Third Attempt: Type-Directed Numbering
So far, our solution is directed towards one particular data structure, NT a, with [NT a] showing up as an auxiliary notion because it's used in NT a. We can make the whole thing a bit more plug-and-play if we focus on one layer of the type at a time. We defined numbering a list of trees in terms of numbering trees. In general, we know how to number a list of stuff if we know how to number each item of stuff.
If we know how to number an a to get b, we should be able to number a list of a to get a list of b. We can abstract over "how to process each item".
listNumber :: (a -> Numbering b) -> [a] -> Numbering [b]
listNumber na [] = steady []
listNumber na (a : as) = steady (:) $$ na a $$ listNumber na as
and now our old list-of-trees-numbering function becomes
ntsNumber :: [NT a] -> Numbering [NT (a, Int)]
ntsNumber = listNumber ntNumber
which is hardly worth naming.

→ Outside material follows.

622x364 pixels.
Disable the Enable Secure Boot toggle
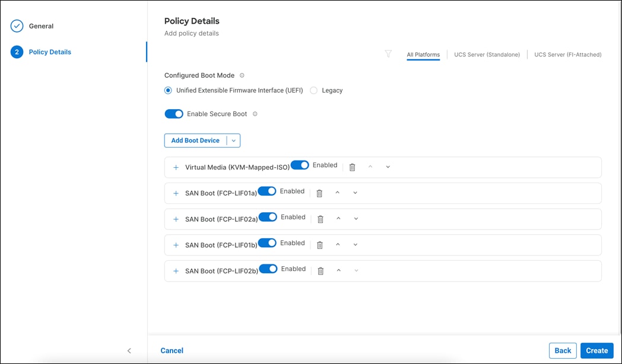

We can just write
ntNumber :: NT a -> Numbering (NT (a, Int))
ntNumber (N a ants) = steady N $$ aNumber a $$ listNumber ntNumber ants
We can play the same game for the trees themselves. If you know how to number stuff, you know how to number a tree of stuff.
ntNumber' :: (a -> Numbering b) -> NT a -> Numbering (NT b)
ntNumber' na (N a ants) = steady N $$ na a $$ listNumber (ntNumber' na) ants
Now we can do things like this
myTree :: NT [String]
myTree = N ["a", "b", "c"] [N ["d", "e"] [], N ["f"] []]
> ntNumber' (listNumber aNumber) myTree 0
(N [("a",0),("b",1),("c",2)] [N [("d",3),("e",4)] [],N [("f",5)] []],6)
Here, the node data is now itself a list of things, but we've been able to number those things individually. Our equipment is more adaptable because each component aligns with one layer of the type.
Now, try this:
> :t traverse
traverse :: (Applicative f, Traversable t) => (a -> f b) -> t a -> f (t b)
It's an awful lot like the thing we just did, where f is Numbering and t is sometimes lists and sometimes trees.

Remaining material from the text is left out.